BEGIN Page excerpt

I have a serious addiction to spicy. A story my family loves to tell about my addiction dates back to when I was an infant, not yet one with a pacifier in my mouth. Sitting in a famous Mexican restaurant in Dallas my mother had taken the chip bowl away from me to ensure I would eat whatever mess, rice and beans I’m sure, they were about to spoon feed me. But tiny me didn’t get a rats backside about the chips, I just wanted the salsa. If they had really been paying attention they would have noticed I wasn’t really eating the chips anyway. I continued to dip the same chip into the salsa bowl until rendered soggy and useless. Upon taking the chips, I proceeded to use my pacifier as a vessel for shoveling the spiciest salsa on the table into my tiny mouth. They all laughed, so I’m told, and let me do my thing. No one was stopping this Texas born baby from getting her fix.
Still to this day I want to feel the burn, sweat, contemplate if this will be my last meal because it’s just too much to handle. When I order at Thai and Indian restaurants I usually get blown off when I request they use the traditional amount of heat when preparing the dish I’ve ordered. And then there are the restaurants that know me and know this lil white girl can absolutely handle her spice just fine.
Bless you kind humans.

END Page excerpt
BEGIN Data

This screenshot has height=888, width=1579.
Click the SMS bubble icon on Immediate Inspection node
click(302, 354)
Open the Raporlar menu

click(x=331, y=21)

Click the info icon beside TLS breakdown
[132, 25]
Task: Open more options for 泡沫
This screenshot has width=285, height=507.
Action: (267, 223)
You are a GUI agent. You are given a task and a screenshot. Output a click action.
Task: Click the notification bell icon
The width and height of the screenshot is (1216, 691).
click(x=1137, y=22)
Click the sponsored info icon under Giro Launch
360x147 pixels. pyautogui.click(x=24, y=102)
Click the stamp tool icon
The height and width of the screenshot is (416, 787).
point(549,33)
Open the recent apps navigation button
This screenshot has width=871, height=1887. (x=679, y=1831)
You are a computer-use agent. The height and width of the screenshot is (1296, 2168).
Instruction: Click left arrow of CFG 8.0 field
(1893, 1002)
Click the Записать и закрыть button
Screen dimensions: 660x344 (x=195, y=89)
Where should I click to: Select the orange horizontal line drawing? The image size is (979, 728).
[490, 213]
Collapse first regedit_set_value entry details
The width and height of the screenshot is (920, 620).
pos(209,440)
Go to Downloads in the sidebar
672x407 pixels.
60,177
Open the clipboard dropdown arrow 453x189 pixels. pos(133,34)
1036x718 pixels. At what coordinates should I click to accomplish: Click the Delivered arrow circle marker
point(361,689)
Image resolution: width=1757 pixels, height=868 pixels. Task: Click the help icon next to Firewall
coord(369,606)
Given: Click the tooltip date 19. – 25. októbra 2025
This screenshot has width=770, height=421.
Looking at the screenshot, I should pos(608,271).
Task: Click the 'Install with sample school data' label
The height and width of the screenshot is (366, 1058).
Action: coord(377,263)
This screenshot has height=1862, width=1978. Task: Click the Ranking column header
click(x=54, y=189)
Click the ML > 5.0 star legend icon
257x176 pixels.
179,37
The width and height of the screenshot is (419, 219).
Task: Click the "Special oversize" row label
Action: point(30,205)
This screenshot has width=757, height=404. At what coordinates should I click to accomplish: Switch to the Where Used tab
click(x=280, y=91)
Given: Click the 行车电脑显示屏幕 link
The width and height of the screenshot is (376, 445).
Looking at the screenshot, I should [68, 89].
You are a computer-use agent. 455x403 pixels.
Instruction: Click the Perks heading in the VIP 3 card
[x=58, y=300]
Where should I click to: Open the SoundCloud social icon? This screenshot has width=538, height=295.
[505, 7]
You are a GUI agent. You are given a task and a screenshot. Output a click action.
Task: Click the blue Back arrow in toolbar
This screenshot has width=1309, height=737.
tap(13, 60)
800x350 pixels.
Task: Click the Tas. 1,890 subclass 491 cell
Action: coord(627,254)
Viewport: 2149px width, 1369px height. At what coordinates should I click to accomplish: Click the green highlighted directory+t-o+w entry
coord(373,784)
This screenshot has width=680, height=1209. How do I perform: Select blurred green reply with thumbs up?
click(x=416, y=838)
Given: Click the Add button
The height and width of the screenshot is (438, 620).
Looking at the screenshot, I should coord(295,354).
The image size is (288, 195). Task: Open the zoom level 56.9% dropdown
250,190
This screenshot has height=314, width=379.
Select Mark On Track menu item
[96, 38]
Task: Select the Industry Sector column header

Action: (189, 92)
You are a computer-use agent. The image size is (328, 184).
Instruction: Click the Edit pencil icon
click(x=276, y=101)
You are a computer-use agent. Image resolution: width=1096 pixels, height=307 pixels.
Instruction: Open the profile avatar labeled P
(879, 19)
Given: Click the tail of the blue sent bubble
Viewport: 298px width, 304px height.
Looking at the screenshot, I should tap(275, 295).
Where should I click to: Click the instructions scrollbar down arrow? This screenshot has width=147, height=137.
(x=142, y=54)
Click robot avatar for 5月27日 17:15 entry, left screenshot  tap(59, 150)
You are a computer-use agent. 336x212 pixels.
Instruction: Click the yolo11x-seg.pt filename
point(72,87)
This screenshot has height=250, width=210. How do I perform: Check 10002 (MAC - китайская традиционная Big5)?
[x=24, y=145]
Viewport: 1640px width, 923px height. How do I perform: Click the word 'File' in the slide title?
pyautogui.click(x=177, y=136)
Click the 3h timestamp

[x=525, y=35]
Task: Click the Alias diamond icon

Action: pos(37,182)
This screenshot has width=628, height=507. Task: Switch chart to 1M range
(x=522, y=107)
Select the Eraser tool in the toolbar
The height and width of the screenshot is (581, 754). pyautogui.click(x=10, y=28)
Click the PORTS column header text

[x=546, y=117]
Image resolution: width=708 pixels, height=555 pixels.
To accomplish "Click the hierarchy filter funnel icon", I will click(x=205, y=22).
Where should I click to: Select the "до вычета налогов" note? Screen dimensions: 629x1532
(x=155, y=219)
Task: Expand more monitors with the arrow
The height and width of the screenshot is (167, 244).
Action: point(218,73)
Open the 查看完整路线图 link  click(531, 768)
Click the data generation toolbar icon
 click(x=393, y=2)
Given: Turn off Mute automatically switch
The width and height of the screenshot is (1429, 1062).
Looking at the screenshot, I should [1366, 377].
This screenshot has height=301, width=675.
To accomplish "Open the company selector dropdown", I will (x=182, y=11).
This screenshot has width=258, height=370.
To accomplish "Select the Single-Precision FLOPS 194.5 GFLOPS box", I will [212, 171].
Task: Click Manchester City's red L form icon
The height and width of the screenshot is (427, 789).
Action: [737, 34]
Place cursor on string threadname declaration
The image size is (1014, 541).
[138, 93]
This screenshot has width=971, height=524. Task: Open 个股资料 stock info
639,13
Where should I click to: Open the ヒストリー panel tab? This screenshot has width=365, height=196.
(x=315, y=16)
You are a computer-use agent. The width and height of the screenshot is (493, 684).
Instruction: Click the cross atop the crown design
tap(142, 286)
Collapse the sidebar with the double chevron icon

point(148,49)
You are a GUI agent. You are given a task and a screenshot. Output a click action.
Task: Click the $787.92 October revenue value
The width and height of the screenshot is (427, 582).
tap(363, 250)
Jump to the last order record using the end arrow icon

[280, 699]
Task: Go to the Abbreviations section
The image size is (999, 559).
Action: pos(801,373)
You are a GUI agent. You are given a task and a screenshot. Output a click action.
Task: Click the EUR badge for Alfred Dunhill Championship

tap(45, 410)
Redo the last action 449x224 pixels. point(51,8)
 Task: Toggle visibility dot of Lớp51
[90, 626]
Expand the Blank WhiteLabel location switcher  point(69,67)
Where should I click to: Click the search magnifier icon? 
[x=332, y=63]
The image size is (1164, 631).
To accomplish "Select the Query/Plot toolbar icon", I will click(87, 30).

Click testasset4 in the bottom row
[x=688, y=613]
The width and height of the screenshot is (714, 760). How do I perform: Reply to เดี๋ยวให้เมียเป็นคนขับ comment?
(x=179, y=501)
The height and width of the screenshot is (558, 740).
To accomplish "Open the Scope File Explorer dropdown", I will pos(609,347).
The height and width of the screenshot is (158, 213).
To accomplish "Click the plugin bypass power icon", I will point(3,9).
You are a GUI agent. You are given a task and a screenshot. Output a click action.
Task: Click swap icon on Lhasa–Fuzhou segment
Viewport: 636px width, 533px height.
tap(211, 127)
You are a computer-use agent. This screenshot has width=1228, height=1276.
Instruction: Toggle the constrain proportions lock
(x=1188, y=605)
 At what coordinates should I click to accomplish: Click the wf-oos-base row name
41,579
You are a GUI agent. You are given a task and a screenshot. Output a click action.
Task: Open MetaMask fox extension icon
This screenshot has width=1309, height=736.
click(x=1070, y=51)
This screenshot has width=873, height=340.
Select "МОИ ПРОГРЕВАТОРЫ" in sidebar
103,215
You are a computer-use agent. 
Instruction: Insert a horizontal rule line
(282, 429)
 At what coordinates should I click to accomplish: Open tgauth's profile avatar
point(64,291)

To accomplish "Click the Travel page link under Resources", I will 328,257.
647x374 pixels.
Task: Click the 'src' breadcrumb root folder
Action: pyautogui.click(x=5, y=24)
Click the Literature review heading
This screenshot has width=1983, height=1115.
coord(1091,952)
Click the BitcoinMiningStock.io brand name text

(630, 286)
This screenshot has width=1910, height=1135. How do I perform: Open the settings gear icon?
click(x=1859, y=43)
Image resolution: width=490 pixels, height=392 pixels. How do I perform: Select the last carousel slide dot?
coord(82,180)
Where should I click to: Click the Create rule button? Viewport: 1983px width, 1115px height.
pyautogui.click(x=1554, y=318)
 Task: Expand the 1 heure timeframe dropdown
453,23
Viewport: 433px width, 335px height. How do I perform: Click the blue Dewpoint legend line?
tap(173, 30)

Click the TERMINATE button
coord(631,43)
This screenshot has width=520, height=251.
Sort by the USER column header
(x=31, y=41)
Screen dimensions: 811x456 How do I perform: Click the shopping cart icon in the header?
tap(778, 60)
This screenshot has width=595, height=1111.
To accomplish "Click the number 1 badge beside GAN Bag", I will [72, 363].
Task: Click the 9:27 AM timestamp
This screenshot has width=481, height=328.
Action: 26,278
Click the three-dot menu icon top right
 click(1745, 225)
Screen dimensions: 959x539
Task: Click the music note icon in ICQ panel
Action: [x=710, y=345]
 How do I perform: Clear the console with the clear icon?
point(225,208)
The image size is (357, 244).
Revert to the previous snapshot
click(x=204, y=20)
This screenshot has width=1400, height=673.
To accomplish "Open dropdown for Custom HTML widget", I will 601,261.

END Data

**Short problem 1:**
In the spicy food story, what did the baby use to shovel salsa into her mouth?
**Short problem 2:**
Please extend the spicy food story from its last line onward.

**Task answer 1:**
Her pacifier.

**Task answer 2:**
Jalapenos aren’t particularly spicy to me, but I add them to just about everything in an attempt to bump up the heat level of whatever I’m eating. I throw it on my breakfasts, chili, salads; if I’m eating the jar of jalapenos is probably close by.
Once I began my fermentation journey, I realized I could procure a jar of the goods as long as I had fresh jalapenos, a jar, and salt around.
It’s that simple.
And the best part is, you can keep the recipe as simple, or complicate it, as you like. Over the years I’ve played around with adding different flavors to it just to make them even more delectable. Now a days I pretty much stick to the same recipe, or same ingredients, because I’m fermenting jalapenos regularly. About twice a month to be exact.
Fresh Jalapenos ( as little or as much as you want)
Good Salt (real salt or celtic grey is fine)
Fresh rough chopped onion or dried onion flakes
Fresh crushed garlic
A glass container large enough to hold however much you’re fermenting
Slice fresh jalapenos (I like mine pretty thin. Just remember, the thinner they are the faster they will ferment and that’s not always the best thing)
Rough chop onion and crush garlic if using fresh
Place your fresh ingredients in a glass jar of your choosing, packing things in decently but not too tight
Fill jar with your brine (traditional fermentation brine is 1-3T of good salt dissolved in 1 qt of water, I like my jalapeno brine on the saltier side so using the full 3T per qt of water)
Seal to finger tight and label with the day you set it up.
Burp 1-2 times a day so your jar doesn’t explode.
Ferment as long as you like. My home ferments ferment rather quickly 3-4 days usually.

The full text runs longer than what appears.